**WORK INSTRUCTIONS**
Output the data word for word. Begin at its first line and end at the line with "Pick the hydrochloric".

────

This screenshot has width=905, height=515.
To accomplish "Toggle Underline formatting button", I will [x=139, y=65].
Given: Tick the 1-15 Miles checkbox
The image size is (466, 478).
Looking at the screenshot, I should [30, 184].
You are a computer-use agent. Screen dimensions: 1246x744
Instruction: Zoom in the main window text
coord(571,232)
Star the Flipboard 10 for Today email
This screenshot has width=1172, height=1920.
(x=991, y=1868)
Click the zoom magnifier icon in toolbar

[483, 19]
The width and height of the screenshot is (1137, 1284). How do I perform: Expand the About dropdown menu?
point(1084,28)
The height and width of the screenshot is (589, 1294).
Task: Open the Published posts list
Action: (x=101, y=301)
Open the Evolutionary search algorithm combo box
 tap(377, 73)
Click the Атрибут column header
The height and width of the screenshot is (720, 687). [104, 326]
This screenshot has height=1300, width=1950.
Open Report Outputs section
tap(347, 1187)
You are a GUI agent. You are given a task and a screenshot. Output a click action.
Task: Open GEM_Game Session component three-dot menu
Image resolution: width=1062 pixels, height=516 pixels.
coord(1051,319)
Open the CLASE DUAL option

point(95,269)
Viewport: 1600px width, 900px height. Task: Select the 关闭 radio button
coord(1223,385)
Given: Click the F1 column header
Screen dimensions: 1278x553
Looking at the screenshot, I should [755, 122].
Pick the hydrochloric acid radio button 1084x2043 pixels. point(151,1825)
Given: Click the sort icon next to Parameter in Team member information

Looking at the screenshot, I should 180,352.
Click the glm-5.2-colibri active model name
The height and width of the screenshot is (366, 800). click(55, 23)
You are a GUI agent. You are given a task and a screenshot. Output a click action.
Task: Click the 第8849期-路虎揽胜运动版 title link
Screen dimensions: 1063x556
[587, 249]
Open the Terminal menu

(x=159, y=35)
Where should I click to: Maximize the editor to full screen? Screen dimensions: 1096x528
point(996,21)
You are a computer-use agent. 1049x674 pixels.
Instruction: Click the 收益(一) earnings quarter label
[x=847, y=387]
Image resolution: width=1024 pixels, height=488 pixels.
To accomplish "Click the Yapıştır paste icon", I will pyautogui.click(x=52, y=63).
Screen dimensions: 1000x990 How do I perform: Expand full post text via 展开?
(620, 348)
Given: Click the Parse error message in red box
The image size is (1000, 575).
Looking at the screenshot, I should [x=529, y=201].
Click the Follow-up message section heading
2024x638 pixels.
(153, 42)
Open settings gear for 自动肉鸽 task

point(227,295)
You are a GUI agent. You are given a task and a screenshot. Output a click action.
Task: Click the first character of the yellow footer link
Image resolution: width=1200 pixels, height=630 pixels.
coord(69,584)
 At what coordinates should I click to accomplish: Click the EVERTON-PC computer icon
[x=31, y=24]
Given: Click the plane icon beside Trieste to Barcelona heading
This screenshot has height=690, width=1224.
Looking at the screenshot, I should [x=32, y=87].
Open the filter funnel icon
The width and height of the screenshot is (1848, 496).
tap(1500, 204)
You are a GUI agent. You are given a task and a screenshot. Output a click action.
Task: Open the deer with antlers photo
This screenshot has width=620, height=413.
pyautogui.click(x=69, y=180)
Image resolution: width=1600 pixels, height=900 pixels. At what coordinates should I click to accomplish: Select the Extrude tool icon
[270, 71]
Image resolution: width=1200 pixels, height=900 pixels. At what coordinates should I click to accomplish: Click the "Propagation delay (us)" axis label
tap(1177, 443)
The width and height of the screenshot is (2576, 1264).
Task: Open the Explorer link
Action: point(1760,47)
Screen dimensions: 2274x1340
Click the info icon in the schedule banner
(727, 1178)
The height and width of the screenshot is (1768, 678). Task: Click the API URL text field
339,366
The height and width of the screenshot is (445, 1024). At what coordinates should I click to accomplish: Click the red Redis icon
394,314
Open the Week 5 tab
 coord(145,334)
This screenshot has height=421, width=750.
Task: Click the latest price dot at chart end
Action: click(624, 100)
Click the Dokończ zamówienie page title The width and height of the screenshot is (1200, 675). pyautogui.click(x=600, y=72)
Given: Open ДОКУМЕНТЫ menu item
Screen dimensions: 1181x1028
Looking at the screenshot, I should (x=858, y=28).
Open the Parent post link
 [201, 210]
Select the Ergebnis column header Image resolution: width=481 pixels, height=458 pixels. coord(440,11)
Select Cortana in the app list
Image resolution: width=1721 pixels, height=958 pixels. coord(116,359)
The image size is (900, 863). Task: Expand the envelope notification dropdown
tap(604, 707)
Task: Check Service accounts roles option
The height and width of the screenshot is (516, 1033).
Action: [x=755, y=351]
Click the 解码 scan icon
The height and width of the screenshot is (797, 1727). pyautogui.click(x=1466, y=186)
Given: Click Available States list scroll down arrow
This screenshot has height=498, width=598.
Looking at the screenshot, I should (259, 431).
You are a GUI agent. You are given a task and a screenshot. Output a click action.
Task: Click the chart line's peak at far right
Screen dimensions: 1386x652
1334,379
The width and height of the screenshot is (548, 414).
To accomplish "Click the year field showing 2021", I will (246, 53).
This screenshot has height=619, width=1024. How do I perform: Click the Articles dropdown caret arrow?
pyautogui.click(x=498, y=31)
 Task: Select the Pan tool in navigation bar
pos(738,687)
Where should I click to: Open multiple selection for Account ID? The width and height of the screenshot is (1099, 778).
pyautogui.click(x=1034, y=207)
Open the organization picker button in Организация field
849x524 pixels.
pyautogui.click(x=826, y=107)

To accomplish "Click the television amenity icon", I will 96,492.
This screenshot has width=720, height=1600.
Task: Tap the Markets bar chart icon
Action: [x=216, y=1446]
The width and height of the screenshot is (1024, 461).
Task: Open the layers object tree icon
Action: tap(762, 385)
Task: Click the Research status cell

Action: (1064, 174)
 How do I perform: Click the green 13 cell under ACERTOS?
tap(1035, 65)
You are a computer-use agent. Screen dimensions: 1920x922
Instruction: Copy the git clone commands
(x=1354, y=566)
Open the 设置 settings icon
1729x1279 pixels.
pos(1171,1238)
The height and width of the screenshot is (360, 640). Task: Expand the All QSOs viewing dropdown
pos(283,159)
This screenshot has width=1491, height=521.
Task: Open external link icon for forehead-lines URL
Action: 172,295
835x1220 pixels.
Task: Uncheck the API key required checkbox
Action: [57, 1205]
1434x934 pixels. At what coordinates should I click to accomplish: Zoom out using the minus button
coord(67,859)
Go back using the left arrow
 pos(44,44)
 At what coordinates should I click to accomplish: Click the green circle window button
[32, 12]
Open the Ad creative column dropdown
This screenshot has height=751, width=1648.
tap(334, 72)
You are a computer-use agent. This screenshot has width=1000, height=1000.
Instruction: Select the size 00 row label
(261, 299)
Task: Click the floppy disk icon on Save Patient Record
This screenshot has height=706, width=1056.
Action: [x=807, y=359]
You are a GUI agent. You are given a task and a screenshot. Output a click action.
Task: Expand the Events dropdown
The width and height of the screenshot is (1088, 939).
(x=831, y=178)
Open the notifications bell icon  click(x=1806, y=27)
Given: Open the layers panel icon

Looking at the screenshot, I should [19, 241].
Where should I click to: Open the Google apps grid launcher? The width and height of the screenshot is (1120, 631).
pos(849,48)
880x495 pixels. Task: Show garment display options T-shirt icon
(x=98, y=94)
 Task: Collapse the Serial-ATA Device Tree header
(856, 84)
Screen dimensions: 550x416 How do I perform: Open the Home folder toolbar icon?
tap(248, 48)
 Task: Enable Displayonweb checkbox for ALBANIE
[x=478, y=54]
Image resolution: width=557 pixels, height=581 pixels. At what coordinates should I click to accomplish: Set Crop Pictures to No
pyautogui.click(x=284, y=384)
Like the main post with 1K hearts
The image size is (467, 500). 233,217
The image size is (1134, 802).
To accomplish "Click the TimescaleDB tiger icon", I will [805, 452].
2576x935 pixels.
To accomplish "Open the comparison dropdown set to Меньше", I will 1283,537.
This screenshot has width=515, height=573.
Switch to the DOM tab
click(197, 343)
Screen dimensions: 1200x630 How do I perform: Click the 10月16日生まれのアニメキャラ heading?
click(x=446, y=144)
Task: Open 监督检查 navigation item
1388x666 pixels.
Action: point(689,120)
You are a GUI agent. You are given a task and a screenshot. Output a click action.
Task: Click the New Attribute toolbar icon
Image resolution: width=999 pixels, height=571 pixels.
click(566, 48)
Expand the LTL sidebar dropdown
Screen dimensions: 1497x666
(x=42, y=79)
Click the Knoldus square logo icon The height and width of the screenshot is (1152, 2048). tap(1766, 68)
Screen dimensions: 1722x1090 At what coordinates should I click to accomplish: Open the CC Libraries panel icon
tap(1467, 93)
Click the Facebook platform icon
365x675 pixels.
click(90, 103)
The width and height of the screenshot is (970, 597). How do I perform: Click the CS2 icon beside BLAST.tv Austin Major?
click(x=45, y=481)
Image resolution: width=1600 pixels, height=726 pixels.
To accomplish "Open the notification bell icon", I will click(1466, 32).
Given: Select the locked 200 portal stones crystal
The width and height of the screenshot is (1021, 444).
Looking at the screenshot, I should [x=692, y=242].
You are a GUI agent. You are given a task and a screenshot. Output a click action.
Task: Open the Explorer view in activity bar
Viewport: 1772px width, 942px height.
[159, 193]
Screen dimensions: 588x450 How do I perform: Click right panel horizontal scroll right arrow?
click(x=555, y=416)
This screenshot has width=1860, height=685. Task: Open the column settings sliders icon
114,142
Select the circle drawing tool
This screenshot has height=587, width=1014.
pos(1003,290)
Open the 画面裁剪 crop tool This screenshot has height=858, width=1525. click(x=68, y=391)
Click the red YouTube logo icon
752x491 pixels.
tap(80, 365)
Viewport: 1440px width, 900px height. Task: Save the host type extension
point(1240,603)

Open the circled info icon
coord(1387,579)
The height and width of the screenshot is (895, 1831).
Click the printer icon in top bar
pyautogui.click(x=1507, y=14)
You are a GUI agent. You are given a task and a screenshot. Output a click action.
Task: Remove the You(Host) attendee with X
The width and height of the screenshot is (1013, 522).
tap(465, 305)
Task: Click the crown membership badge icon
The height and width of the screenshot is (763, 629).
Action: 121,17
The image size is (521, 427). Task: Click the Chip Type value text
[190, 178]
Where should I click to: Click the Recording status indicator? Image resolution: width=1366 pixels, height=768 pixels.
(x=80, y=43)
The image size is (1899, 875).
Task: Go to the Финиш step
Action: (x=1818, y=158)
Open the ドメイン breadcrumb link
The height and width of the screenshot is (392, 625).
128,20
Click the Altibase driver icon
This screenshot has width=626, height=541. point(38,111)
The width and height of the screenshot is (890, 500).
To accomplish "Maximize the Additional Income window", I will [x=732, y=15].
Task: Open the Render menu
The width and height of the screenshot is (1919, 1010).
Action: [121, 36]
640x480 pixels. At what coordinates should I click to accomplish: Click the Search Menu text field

────

**FINISHED TASK**
This screenshot has width=905, height=515.
To accomplish "Toggle Underline formatting button", I will [x=139, y=65].
Given: Tick the 1-15 Miles checkbox
The image size is (466, 478).
Looking at the screenshot, I should [30, 184].
You are a computer-use agent. Screen dimensions: 1246x744
Instruction: Zoom in the main window text
coord(571,232)
Star the Flipboard 10 for Today email
This screenshot has width=1172, height=1920.
(x=991, y=1868)
Click the zoom magnifier icon in toolbar

[483, 19]
The width and height of the screenshot is (1137, 1284). How do I perform: Expand the About dropdown menu?
point(1084,28)
The height and width of the screenshot is (589, 1294).
Task: Open the Published posts list
Action: (x=101, y=301)
Open the Evolutionary search algorithm combo box
 tap(377, 73)
Click the Атрибут column header
The height and width of the screenshot is (720, 687). [104, 326]
This screenshot has height=1300, width=1950.
Open Report Outputs section
tap(347, 1187)
You are a GUI agent. You are given a task and a screenshot. Output a click action.
Task: Open GEM_Game Session component three-dot menu
Image resolution: width=1062 pixels, height=516 pixels.
coord(1051,319)
Open the CLASE DUAL option

point(95,269)
Viewport: 1600px width, 900px height. Task: Select the 关闭 radio button
coord(1223,385)
Given: Click the F1 column header
Screen dimensions: 1278x553
Looking at the screenshot, I should [755, 122].
Pick the hydrochloric acid radio button 1084x2043 pixels. point(151,1825)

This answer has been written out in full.